Her announcement came only weeks after Swanson, who had been Andonovski’s most dangerous forward this year, tore the patellar tendon in her left knee. Other players with World Cup experience, including Mewis, Abby Dahlkemper, Christen Press and Tobin Heath, have been out with injuries or are still coming back from surgeries. Macario, whose international career is on a steep upswing, simply ran out of time to get back up to speed after tearing the anterior cruciate ligament in her knee last year while playing in France.
There will be, however, many familiar and experienced players when Andonovski and his team gather for a training camp next week in California. Ertz, 10 months after having a baby, has stepped directly back into the team’s midfield. Crystal Dunn, who gave birth to a son 13 months ago, will continue to be a rock on defense, as will Emily Sonnett. A versatile player, Dunn can be moved to other positions, including midfielder. Both Dunn and Sonnett played in the last World Cup.

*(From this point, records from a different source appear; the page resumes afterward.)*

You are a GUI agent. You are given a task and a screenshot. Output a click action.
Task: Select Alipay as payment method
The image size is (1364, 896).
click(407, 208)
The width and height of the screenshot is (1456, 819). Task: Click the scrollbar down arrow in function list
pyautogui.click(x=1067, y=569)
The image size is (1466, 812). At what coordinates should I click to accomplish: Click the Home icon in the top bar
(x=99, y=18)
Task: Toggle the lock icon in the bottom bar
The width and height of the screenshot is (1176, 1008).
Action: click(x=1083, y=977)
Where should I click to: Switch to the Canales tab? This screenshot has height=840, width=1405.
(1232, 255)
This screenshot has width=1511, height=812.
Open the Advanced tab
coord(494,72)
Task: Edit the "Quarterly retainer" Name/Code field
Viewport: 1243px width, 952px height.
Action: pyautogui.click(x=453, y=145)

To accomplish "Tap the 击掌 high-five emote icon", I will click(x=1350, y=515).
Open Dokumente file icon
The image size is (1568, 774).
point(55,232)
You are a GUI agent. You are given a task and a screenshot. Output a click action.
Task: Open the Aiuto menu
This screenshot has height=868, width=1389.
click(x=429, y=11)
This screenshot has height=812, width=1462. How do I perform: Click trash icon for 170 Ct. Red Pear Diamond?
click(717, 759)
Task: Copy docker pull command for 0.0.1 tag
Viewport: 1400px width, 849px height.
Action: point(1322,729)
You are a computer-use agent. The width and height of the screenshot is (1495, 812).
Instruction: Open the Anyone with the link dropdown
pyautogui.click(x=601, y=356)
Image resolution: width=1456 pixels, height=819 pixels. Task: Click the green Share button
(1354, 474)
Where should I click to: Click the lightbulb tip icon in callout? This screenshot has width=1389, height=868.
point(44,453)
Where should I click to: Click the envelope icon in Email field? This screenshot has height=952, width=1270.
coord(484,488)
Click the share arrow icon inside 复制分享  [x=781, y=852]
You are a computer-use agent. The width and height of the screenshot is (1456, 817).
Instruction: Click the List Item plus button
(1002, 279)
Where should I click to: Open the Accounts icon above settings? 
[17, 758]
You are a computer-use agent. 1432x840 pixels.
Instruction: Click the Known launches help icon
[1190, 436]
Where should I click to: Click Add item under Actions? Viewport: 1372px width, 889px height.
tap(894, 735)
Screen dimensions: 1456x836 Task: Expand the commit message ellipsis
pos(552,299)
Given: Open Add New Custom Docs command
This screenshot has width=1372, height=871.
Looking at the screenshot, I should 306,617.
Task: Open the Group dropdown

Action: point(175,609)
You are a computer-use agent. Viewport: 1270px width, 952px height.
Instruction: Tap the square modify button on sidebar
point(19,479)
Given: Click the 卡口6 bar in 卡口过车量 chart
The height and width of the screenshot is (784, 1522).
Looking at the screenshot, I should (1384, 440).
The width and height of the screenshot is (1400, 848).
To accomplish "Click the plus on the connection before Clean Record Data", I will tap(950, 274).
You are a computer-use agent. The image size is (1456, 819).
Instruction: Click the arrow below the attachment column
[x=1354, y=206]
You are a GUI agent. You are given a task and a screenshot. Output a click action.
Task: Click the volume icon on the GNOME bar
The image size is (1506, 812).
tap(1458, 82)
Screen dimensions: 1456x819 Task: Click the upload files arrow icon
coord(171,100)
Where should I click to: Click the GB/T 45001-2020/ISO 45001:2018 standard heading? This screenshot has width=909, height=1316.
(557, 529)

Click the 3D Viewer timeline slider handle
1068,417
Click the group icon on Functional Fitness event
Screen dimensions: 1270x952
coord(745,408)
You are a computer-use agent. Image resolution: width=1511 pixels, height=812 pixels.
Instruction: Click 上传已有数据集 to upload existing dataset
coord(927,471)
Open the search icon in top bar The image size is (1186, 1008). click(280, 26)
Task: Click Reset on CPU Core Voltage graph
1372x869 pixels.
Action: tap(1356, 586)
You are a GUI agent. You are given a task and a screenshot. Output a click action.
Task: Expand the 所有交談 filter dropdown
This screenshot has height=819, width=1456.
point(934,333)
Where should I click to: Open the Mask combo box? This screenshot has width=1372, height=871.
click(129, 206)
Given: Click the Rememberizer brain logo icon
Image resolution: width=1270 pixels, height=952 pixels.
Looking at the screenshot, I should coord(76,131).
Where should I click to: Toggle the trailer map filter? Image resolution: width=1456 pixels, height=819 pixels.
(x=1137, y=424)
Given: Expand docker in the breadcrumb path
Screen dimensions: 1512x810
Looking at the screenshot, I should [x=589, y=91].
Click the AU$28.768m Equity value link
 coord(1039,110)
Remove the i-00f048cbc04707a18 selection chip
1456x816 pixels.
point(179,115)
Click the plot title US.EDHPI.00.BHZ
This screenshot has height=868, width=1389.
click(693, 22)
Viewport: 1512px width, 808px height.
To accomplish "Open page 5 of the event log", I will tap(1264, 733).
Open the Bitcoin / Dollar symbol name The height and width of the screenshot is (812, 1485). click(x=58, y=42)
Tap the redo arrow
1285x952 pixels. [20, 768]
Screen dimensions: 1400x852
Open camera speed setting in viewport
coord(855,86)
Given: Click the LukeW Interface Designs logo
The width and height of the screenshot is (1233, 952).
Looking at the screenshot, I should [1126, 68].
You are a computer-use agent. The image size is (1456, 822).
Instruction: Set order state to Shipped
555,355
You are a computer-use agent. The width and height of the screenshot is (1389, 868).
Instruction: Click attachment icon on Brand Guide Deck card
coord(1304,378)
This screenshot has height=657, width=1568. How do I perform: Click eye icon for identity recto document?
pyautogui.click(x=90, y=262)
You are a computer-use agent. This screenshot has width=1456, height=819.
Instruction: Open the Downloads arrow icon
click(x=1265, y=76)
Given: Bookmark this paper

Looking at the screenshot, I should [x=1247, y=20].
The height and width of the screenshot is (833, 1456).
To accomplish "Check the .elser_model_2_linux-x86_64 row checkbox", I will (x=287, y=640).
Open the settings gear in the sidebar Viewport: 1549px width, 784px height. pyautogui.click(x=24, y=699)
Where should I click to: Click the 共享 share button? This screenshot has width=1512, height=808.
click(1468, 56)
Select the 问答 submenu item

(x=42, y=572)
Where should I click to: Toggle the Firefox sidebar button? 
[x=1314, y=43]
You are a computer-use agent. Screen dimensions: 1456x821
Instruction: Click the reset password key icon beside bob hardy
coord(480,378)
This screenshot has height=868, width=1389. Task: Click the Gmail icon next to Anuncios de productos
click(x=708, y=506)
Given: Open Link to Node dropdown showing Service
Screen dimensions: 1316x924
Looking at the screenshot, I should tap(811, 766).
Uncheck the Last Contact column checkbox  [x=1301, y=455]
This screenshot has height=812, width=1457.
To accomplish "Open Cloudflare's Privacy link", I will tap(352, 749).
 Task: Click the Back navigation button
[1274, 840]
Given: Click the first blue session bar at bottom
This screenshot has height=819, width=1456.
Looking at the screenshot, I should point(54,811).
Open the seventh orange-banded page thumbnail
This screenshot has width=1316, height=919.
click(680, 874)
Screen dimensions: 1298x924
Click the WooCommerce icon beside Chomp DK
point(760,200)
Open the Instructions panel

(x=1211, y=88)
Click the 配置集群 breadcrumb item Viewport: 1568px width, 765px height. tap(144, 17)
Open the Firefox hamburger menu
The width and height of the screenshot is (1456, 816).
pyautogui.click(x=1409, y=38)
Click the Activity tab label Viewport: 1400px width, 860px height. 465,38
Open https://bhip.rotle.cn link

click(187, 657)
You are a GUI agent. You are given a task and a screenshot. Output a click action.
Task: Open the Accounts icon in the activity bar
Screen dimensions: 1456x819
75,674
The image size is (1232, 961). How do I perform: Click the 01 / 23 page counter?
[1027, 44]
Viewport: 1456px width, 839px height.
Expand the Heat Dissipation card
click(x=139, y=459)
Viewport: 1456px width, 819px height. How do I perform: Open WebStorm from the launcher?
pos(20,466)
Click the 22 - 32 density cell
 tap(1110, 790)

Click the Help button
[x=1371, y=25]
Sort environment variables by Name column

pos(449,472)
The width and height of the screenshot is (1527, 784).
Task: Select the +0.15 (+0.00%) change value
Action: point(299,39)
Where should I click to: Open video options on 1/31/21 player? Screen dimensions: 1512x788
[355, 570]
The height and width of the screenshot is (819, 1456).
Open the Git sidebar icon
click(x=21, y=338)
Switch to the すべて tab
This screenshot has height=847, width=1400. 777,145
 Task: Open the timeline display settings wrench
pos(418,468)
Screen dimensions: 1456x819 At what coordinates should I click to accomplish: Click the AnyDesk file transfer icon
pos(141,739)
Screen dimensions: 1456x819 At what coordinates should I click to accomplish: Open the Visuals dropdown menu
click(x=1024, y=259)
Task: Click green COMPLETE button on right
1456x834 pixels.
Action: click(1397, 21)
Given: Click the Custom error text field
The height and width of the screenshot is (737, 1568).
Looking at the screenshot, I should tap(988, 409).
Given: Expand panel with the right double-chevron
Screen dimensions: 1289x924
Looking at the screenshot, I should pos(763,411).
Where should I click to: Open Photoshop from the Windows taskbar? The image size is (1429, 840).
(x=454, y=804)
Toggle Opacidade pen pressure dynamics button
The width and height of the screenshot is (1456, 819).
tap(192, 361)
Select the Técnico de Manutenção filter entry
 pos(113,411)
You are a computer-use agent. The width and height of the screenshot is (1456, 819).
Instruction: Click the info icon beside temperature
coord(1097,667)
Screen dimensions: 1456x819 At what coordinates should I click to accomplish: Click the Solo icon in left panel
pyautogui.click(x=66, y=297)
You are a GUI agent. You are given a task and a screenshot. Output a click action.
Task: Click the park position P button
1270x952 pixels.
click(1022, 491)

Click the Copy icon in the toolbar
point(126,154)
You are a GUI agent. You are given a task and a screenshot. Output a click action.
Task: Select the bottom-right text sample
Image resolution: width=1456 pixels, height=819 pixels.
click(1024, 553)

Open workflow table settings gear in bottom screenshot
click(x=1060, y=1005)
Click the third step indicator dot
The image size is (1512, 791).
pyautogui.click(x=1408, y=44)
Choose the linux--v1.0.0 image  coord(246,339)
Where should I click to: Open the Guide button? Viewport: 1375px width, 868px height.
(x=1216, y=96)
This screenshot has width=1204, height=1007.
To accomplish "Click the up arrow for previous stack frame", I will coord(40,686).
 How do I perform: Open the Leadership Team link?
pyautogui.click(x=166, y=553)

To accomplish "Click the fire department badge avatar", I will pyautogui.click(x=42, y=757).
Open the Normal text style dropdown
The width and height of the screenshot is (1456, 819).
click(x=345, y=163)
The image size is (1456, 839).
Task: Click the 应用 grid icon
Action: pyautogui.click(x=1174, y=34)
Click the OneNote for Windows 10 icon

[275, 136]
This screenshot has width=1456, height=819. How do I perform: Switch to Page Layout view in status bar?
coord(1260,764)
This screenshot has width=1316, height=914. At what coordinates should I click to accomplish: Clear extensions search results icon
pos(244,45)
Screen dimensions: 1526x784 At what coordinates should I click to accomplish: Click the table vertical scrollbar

Casual fans will have to learn some new names. In her World Cup debut, Naomi Girma, a 23-year-old defender for the San Diego Wave, former Stanford team captain and daughter of Ethiopian immigrants, will be in line to replace Sauerbrunn. DeMelo is having a strong year for her N.W.S.L. team, which is partly why she was given this chance. And three young forwards — Smith, Rodman and Thompson — have what it takes to push Morgan, Rapinoe and Lynn Williams up front.
Thompson was called up after Swanson’s injury; she is only the fourth teenager to be named to the United States’ World Cup team and will become the youngest U.S. women’s soccer player at the tournament since 1995. The first draft pick in this year’s N.W.S.L. draft, Thompson has the energy, skill and phenomenal speed to be a generational player. But she is also just out of high school.
“We just have such a great group,” Smith said. “I think no matter who you put out there, we’re going to get the job done.”
About Thompson, Smith said: “I’m so excited for Alyssa. I think she’s so deserving of this and she’s proven herself. She’s ready for this, and I just can’t wait to kind of go through this with her.”
With all the new players mingled with the old, it remains to be seen if the team that shows up in New Zealand will have the swagger of previous ones. The team’s pre-eminence in the women’s game has been under threat from the growing investments, and the growing power, of rivals in Europe. Last fall, the United States lost three games in a row for the first time since 1993.
That the defeats came against three European opponents — Germany, England and Spain — was an unmistakable message to outsiders: The United States still ranks among the favorites. But its margin may be finer than ever.